Differential Privacy Ensures Patient Privacy is Protected
In developing Patient Modeled Audiences, DeepIntent has partnered with Mirador Analytics, an independent third-party consultancy that evaluates the process and ensures the use of de-identified data meets HIPAA requirements. However, with differential privacy as a core aspect of our technology, we’re able to go above and beyond HIPAA requirements while preserving the power of our targeting models.

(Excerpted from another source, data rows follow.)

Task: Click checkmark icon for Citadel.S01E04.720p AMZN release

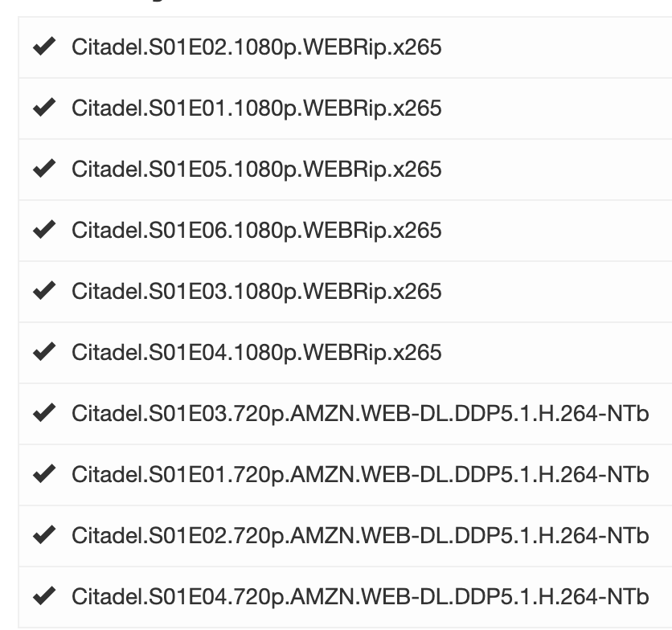Action: point(44,595)
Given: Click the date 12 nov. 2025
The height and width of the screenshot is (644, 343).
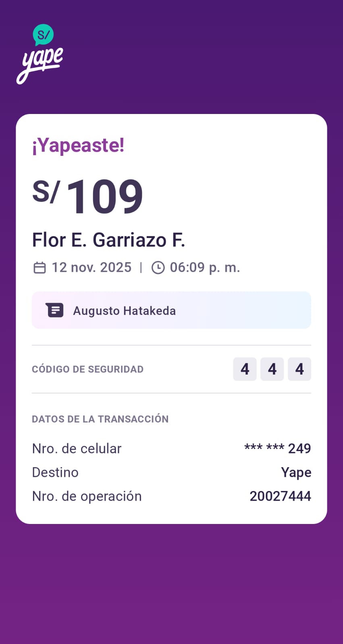Looking at the screenshot, I should coord(91,267).
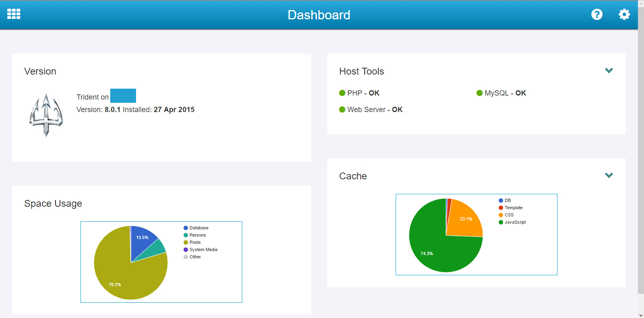Click the PHP green status indicator
The height and width of the screenshot is (318, 644).
click(342, 93)
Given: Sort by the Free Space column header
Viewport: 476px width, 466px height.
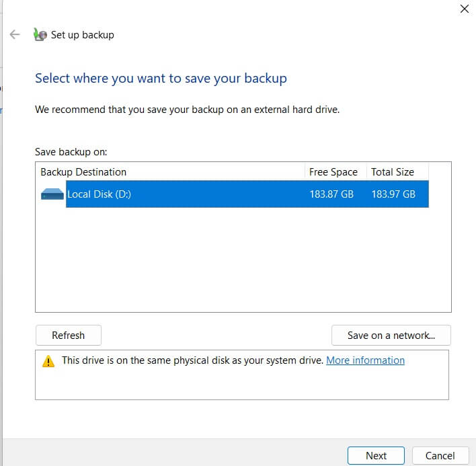Looking at the screenshot, I should [x=333, y=172].
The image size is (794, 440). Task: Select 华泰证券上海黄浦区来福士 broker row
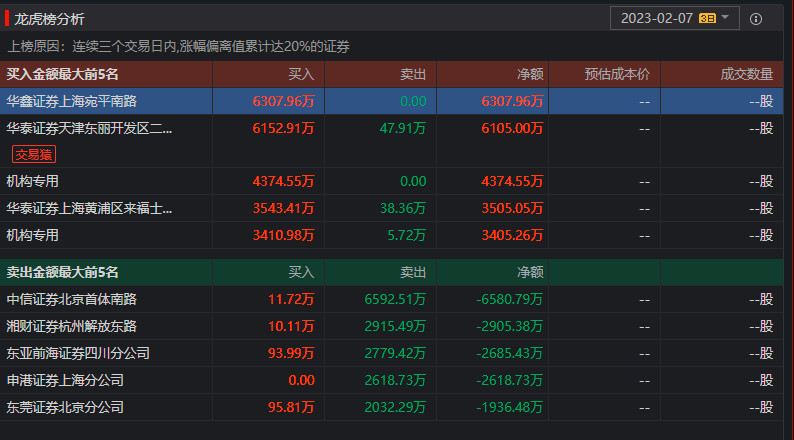(x=89, y=208)
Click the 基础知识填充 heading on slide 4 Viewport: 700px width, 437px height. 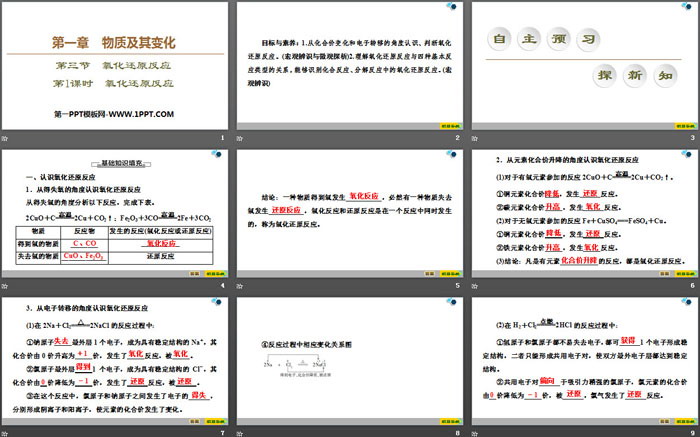[x=117, y=162]
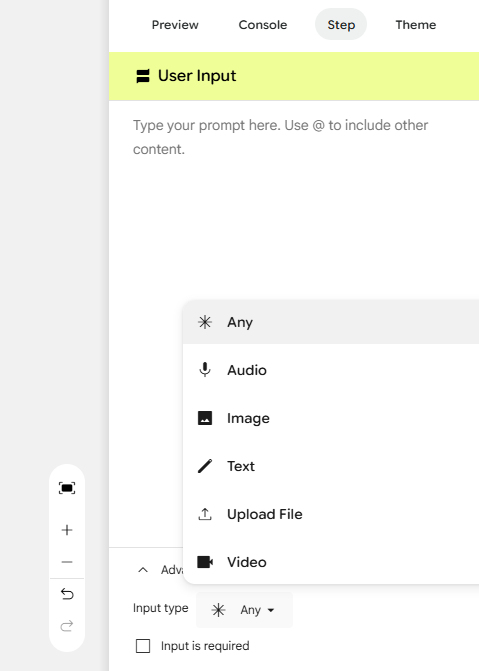
Task: Switch to the Theme tab
Action: coord(416,25)
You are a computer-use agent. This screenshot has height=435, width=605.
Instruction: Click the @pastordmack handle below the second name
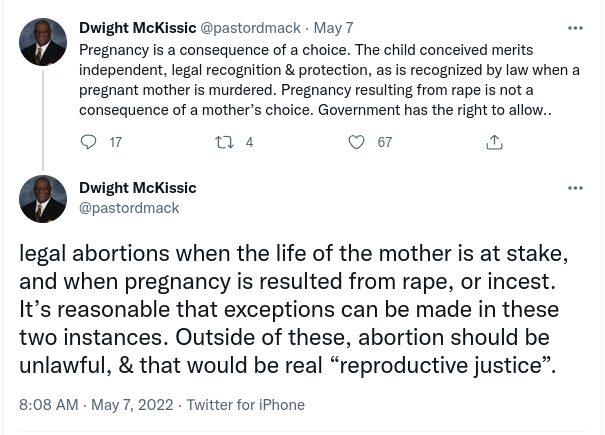[x=129, y=207]
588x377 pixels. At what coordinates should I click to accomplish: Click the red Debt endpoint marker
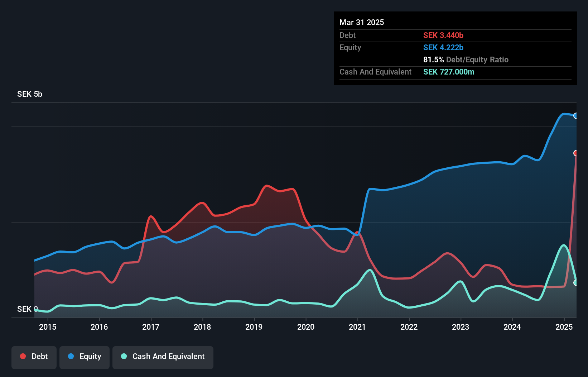576,153
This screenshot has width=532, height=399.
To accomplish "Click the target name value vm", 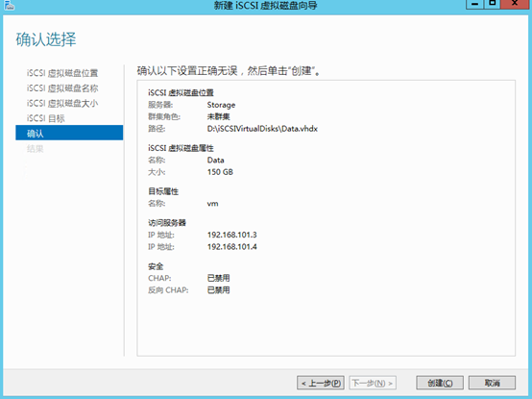I will tap(213, 204).
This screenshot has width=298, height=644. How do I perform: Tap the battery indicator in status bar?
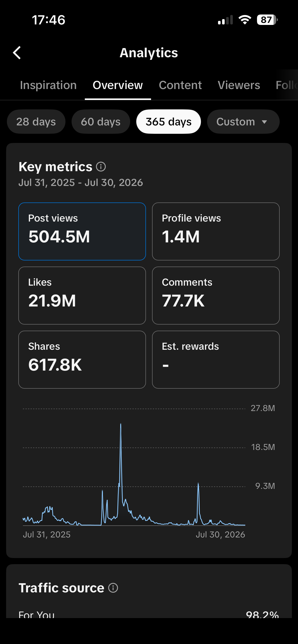point(267,20)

Differential privacy is technology founded on cybersecurity principles of preserving privacy. This approach to privacy can be applied to machine learning algorithms to extract critical insights and generalized learnings from datasets without tying a generalization to a specific person.
Using differential privacy, we intentionally include predictive error or “noise” to make sure our model isn’t learning to identify individual patients. Differential privacy improves the anonymity of datasets already stripped of any personally identifiable information (“PII”) from our model building process.
Machine learning algorithms relying on differential privacy can identify patterns, such as that between demographics and health conditions. Importantly, differential privacy is uniquely known to preserve and improve privacy while actually improving the ability to recognize such correlations.
This means that when healthcare marketers build Patient Modeled Audiences, not only is their targeting solely demographic-based, differential privacy ensures that PII or health data (“PHI”) is not used within their marketing campaign. By helping machine learning algorithms better recognize correlations, differential privacy ultimately improves their ability to target those that could most benefit from specialized treatments or clinical trials that these marketers have to offer.
Patients Prefer Relevant Advertising
Health advertising improves patient health outcomes while filling a gap in public health awareness. Last year, we surveyed patients to better understand how they feel about pharmaceutical advertising.
More than half (51%) of respondents find ads more memorable when they’re relevant to their medical conditions. This highlights the incredible opportunity healthcare marketers have to improve patient education by personalizing the information they receive, helping them make more informed healthcare decisions.
At the same time, this greater awareness empowers patients to have more informed conversations with their healthcare providers, building more trust between the two. Through an earlier survey, we learned that patients are also more likely to adhere to treatment recommendations for something they recognize from advertising.
Gone are the days when precision and patient privacy were mutually exclusive.
Thanks to emerging technology such as differential privacy, DeepIntent is able to go beyond HIPAA compliance and work toward our mission to improve patient outcomes through the artful use of advertising, data science, and de-identified real-world clinical data. As industry standards have continually evolved to keep up with new technology and opportunities to improve privacy, Patient Modeled Audiences allows DeepIntent to lead the path to balancing patient privacy and improving patient outcomes.
Companies that deal with health data should be certified under rigorous industry privacy and security standards. And at the same time, our industry needs standards that are actively maintained and support innovation. Delivering relevant health information to healthcare providers and patients is vital for improving patient education and patient lives.
Patients deserve to benefit from the advances in data science and privacy technology that make that possible without compromising their privacy.